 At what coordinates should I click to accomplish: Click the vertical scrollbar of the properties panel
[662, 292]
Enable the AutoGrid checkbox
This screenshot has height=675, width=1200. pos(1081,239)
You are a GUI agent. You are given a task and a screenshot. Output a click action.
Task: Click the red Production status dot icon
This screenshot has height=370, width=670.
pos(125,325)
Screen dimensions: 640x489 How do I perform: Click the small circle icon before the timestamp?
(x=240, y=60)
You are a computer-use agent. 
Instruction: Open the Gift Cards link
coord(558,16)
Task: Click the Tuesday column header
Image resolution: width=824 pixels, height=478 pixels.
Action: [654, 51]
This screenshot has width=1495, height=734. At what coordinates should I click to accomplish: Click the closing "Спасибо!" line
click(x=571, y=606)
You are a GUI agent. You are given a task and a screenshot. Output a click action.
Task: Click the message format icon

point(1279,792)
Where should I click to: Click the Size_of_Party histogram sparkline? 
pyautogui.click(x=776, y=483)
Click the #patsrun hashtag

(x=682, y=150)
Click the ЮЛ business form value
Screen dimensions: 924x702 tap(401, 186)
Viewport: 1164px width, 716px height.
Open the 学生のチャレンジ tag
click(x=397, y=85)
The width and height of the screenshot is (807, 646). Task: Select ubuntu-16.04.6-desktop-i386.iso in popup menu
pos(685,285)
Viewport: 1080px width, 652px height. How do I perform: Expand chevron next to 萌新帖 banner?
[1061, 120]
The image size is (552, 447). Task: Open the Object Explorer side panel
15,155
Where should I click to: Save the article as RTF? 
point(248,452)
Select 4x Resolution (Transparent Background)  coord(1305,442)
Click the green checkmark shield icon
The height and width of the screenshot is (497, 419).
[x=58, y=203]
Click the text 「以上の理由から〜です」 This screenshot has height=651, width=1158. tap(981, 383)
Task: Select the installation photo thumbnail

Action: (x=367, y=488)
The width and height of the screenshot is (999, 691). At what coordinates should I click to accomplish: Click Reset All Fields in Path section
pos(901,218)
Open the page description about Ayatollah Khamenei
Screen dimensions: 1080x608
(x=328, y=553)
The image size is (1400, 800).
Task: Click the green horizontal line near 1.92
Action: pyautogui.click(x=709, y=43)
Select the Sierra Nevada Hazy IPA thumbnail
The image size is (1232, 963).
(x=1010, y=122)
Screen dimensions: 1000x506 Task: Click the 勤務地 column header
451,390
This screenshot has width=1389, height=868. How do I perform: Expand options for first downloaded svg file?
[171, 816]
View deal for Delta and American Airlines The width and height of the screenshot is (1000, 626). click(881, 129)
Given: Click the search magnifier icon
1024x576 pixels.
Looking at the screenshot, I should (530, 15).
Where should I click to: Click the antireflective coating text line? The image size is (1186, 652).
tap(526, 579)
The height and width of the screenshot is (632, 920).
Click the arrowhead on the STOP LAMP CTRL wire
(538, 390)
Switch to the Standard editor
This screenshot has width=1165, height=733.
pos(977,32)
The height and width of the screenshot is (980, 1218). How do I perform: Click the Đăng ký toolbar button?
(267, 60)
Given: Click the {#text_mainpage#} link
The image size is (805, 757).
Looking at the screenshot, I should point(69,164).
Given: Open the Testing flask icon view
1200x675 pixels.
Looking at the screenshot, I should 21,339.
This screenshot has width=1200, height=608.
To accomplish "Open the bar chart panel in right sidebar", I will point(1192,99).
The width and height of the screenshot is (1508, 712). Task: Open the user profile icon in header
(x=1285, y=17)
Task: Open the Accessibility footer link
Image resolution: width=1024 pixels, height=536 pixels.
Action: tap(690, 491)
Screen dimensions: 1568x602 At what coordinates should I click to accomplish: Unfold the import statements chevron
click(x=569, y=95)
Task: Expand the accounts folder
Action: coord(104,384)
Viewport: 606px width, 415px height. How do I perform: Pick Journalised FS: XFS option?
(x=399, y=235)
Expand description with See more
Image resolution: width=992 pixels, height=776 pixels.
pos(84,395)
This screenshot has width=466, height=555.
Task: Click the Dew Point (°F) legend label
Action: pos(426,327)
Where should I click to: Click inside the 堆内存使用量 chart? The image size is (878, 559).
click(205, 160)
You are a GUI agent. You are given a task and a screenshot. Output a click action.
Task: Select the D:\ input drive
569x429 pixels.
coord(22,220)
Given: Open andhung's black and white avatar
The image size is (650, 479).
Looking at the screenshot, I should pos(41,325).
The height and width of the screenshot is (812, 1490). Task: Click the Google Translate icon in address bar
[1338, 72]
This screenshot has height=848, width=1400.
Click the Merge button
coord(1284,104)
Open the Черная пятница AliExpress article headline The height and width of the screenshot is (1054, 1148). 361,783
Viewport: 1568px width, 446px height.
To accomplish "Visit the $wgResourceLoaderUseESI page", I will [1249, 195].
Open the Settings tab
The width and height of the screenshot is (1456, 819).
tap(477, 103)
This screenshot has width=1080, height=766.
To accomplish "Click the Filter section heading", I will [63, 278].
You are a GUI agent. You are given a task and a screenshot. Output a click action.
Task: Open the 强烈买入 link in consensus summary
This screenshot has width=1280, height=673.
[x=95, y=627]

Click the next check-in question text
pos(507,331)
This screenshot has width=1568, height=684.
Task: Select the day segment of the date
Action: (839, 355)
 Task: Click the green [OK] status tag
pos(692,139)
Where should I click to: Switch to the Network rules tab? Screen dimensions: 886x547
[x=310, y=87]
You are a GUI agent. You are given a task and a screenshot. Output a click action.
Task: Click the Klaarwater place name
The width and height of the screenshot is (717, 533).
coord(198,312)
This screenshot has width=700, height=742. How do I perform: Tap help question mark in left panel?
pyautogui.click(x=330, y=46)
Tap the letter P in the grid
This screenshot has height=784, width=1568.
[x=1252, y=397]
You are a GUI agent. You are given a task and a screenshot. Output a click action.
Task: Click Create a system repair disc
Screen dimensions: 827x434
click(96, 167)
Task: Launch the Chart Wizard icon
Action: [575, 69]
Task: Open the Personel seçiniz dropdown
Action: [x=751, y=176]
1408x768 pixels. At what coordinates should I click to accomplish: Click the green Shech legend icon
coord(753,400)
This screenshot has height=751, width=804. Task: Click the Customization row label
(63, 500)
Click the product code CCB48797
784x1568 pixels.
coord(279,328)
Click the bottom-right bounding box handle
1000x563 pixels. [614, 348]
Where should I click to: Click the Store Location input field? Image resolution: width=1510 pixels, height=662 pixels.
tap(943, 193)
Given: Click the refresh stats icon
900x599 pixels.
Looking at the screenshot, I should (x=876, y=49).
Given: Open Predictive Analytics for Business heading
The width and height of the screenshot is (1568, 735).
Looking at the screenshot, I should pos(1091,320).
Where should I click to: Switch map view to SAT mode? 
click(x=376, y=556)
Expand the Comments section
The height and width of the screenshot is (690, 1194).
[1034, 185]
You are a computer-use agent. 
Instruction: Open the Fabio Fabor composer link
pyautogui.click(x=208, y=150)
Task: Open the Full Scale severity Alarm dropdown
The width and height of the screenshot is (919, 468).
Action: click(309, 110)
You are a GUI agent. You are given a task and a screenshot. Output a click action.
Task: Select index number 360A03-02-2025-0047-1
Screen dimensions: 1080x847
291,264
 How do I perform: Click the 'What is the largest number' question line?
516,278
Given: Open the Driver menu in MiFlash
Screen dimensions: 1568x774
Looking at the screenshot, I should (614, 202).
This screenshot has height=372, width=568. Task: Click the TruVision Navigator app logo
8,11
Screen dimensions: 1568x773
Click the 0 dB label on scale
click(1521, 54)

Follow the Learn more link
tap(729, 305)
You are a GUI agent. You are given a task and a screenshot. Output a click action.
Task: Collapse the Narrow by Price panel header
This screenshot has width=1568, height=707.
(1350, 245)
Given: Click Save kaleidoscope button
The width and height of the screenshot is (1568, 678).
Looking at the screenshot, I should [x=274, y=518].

————————

Work to complete
Show each line of the listing that holds the string "will".

Solution
To accomplish "Open the bar chart panel in right sidebar", I will point(1192,99).
To accomplish "Visit the $wgResourceLoaderUseESI page", I will [1249, 195].
To accomplish "Click the Filter section heading", I will [63, 278].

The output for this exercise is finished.